(Source extract begins)

Emily: John, given the growth in the supply of instruments, as well as the growth in demand that we're seeing across all segments of the market, do you think that the challenge of “greenwashing” or “social washing” could be a phenomenon with the potential to undermine the credibility of the sustainability and responsible investing space?

John: Yes, I do there’s a risk of this happening. For this reason, I think it is critical that we all look at issuance and issuers – whether fixed income or equity – in a fact-based, scientific manner. We have to develop the market infrastructure in order to create the flow of information needed by investors to be able to have confidence in the information that we're working with – particularly as we make these enormously important improvements to our capital market systems globally to get capital to the right place to address immediate and long-term sustainability. Developing this infrastructure entails hard, company-to-company, issuer-to-issuer, skeptical research – research that is scalable and accessible to all market participants.

Emily: Navindu, what are your biggest challenges and opportunities in implementing sustainable investing strategies?

Navindu: The huge challenge is with sustainability data – its availability, its transparency, its comparability, how timely it is, and, actually, the degree to which you can derive useful insight from it. So, that's the challenge. But the opportunity is to develop more incisive ways of bridging that data gap, which, in turn, potentially allows you to make better investment decisions and ultimately achieve better sustainability outcomes.

(Source extract ends)
(Material supplied begins)

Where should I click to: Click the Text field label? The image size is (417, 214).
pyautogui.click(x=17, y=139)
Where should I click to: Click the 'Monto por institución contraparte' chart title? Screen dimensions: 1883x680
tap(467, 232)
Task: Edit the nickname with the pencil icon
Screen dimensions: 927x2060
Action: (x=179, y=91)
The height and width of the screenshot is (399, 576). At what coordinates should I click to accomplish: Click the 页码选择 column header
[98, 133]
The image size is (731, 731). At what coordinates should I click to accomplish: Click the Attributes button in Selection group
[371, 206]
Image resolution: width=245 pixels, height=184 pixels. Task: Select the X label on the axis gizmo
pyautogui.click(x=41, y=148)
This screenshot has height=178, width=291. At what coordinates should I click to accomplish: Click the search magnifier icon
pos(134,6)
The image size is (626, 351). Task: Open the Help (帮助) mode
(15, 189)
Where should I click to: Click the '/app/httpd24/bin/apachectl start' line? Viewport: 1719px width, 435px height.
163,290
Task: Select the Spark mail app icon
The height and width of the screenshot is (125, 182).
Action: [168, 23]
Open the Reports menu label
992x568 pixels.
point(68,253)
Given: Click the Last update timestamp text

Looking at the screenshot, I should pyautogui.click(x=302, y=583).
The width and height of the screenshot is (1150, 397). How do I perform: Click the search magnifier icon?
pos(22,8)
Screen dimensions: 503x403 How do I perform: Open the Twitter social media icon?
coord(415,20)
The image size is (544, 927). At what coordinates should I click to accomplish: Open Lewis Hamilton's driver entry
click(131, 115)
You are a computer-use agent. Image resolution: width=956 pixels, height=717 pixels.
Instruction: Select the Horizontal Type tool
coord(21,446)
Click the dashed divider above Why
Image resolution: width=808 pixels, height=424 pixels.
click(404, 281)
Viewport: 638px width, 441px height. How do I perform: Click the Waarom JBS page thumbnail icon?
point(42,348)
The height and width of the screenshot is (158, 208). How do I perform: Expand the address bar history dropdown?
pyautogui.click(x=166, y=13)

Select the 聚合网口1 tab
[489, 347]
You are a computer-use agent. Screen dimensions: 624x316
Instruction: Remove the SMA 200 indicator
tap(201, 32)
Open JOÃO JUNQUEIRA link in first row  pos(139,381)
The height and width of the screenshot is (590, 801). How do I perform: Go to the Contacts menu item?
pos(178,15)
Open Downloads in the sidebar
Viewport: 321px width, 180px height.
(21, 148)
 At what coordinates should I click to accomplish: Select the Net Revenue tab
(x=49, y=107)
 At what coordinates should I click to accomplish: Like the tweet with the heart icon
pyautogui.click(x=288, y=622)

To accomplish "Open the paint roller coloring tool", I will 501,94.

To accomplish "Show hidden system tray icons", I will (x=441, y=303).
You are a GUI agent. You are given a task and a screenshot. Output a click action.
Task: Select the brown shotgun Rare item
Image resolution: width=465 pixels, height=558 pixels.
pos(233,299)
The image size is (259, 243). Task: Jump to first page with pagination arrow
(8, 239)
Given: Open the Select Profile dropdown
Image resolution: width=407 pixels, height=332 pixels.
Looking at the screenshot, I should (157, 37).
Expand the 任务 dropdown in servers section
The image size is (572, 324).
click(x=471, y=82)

(Material supplied ends)

◆ Task requirements ◆
In the interview, Navindu names several aspects of sustainability data as the huge challenge. List every aspect he names. Base your work on the interview alone, not on the entries.

◆ Output for this exercise ◆
- Its availability
- Its transparency
- Its comparability
- How timely it is
- The degree to which useful insight can be derived from it